= Task statement =
Would you print, word for word, only the lines running from the line with "The width and" to the last line of the entries, without the pictures?
+++ Data supplied +++
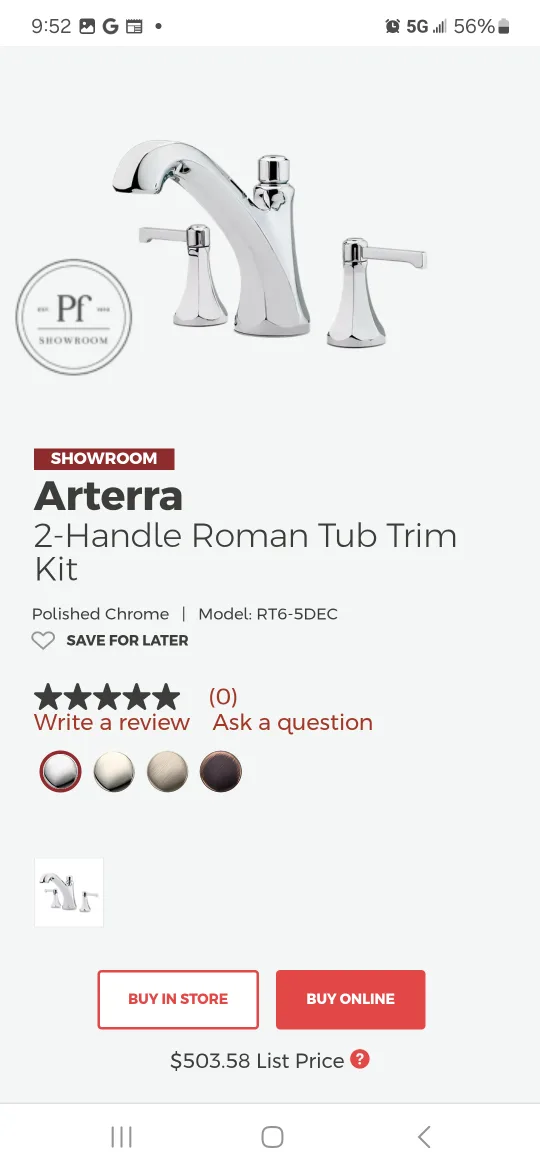This screenshot has width=540, height=1170.
Task: Tap the Android back navigation arrow
Action: point(424,1136)
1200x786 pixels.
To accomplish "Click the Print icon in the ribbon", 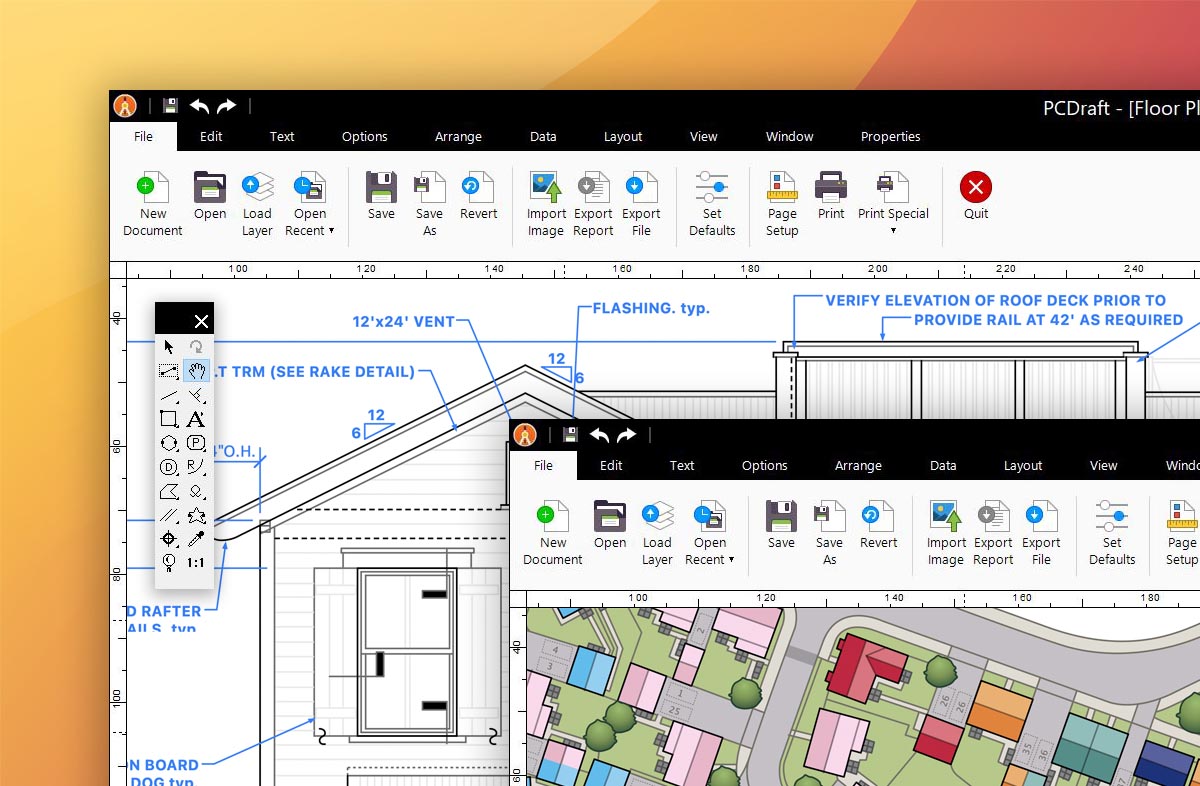I will click(x=831, y=197).
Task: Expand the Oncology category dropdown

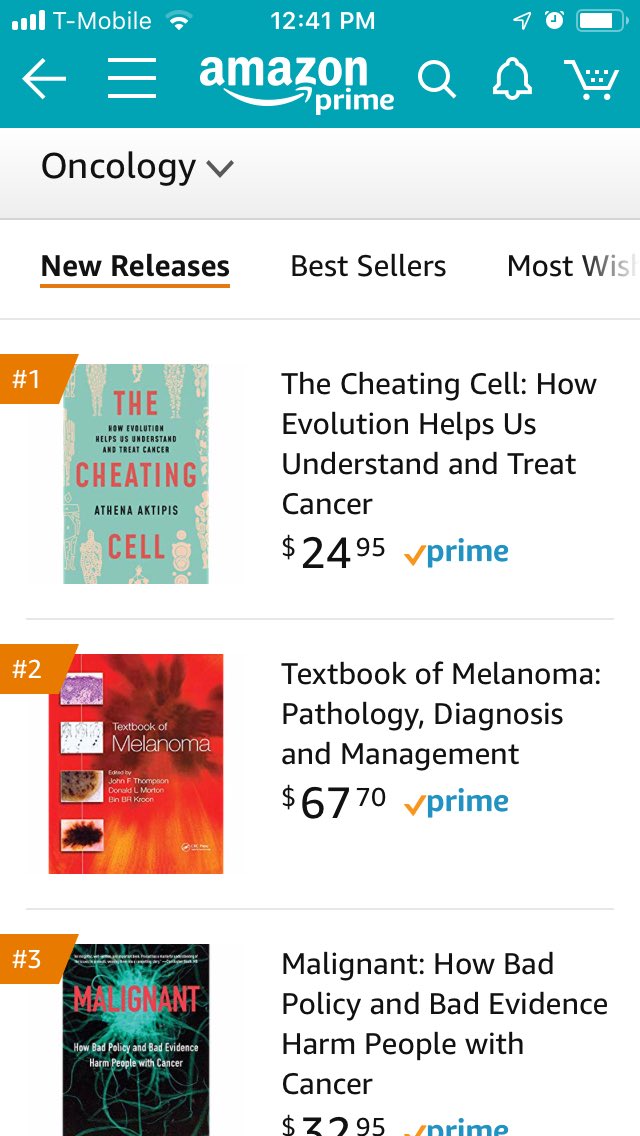Action: [137, 167]
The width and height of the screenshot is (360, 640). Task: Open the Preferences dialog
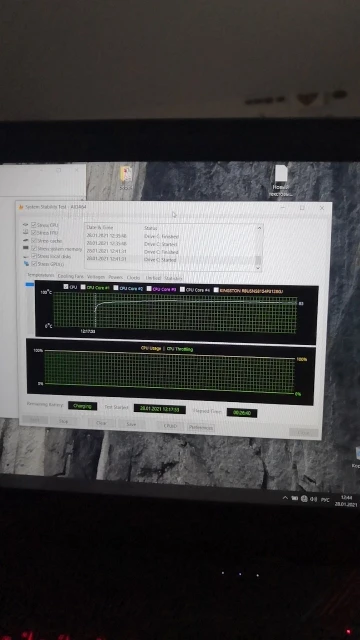(x=201, y=428)
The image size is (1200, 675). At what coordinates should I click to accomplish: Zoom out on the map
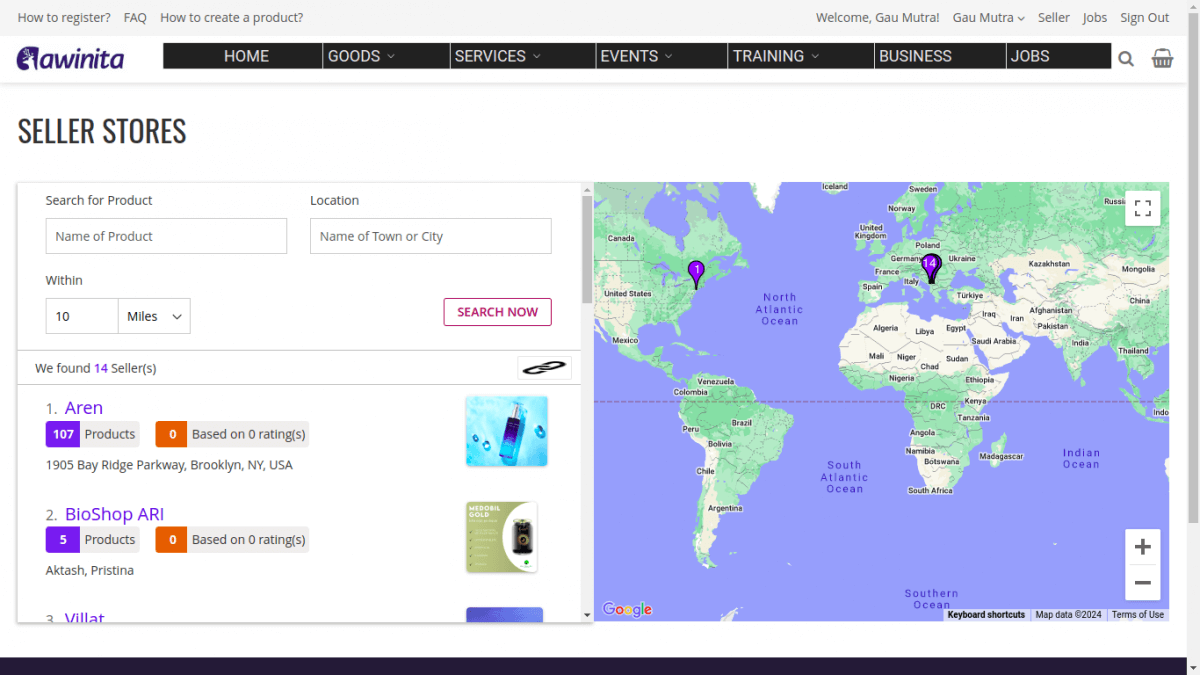(1143, 582)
+++
= Expected output =
The width and height of the screenshot is (360, 640). Task: Open the Preferences dialog
(x=201, y=428)
The image size is (1200, 675). At what coordinates should I click to accomplish: Zoom out on the map
(1143, 582)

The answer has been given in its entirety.